A new restaurant that will soon open in Warrnambool will mix a bit of the city's history with modern cuisine in a "shared dining" experience.
Horsham couple Nicole and Hugh Goldson, and their two young children, are relocating to Warrnambool and are hoping to open their new eatery early in the new year and bring something new to the city.
A planning application is currently before council.
The new restaurant on Timor Street will be called Lot 17, which pays homage to the history of the site.
"When it was first sold back in the 1850s, this was allotment 17. It's just a take back to what it was," Ms Goldson said.
"The man that purchased the block was a mayor of Warrnambool back in the day."
She said she had contacted the Warrnambool and District Historical Society about the history of the property, which was once a saddlery and then a general store.

At the rear of the property there is a cottage the couple will renovate to use as a holiday rental which will be called Fenton Cottage after the original owner - mayor Michael Fenton.
It will be a "homecoming" for Ms Goldson, who was born here but left when she was seven.
Her parents owned Dinos Pizza Parlour on Liebig Street in the 1980s. While on a holiday to Warrnambool recently, she said the couple realised there was nothing here like what they were doing in Horsham and decided to make the seachange.

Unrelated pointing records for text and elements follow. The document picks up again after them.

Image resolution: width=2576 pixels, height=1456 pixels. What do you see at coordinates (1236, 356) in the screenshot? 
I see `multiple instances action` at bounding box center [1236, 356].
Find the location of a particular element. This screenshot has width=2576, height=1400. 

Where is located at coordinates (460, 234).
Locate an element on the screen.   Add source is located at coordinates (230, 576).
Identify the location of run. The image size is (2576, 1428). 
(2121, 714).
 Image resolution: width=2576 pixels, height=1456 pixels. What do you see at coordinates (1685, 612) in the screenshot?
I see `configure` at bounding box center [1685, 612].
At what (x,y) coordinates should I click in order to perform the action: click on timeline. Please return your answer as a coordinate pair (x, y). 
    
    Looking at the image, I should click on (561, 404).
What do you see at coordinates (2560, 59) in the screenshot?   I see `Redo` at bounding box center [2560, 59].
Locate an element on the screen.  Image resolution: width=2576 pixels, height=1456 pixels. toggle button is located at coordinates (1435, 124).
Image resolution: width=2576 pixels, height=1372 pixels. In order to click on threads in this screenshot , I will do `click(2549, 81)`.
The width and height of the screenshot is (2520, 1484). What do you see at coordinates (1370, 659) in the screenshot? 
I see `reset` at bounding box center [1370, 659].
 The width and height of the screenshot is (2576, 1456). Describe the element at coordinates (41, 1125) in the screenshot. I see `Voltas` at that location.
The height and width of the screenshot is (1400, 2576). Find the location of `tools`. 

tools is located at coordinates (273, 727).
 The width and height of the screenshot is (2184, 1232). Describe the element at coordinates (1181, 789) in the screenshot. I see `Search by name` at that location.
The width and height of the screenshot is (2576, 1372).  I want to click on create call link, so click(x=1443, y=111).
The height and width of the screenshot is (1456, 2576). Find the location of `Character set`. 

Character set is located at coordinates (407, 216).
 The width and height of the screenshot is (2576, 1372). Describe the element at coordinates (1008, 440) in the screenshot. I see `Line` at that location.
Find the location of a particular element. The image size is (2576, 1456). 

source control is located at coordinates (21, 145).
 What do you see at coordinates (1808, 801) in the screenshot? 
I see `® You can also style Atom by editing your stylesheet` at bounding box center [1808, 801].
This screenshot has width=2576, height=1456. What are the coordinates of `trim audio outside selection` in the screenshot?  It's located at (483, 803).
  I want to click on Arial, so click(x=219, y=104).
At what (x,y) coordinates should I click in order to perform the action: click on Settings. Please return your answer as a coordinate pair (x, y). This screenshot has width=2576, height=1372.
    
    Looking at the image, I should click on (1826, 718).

"Everyone has had a rough couple of years, we decided to give our kids an opportunity where if you've had a bad day you can go and look at the ocean," she said.
On that family trip, while her husband was out running, he came across the shop and, after inquiring, found it was for sale.
The couple has run a restaurant in Horsham for a number of years after her husband - who grew up in Kenya in East Africa - moved to Australia from Britain.
"We met in a very small mining town in central Queensland and we travelled around Australia after we were married," Ms Goldson said.
She said the restaurant, which will seat almost 100 people, would offer modern food in what she called a "social dining" experience. "It's designed to share."
Ms Goldson said their menu was sometimes mistaken for tapas. "Ours is just designed to share different-sized plates," she said.
"We did that so you can have a taste of the menu because there's nothing worse than getting your food and thinking 'I should have ordered that'.
"It's bringing good food back to basics. I think sometimes food has got so over complicated."
She said her husband was a chef and they would focus on "good food done well".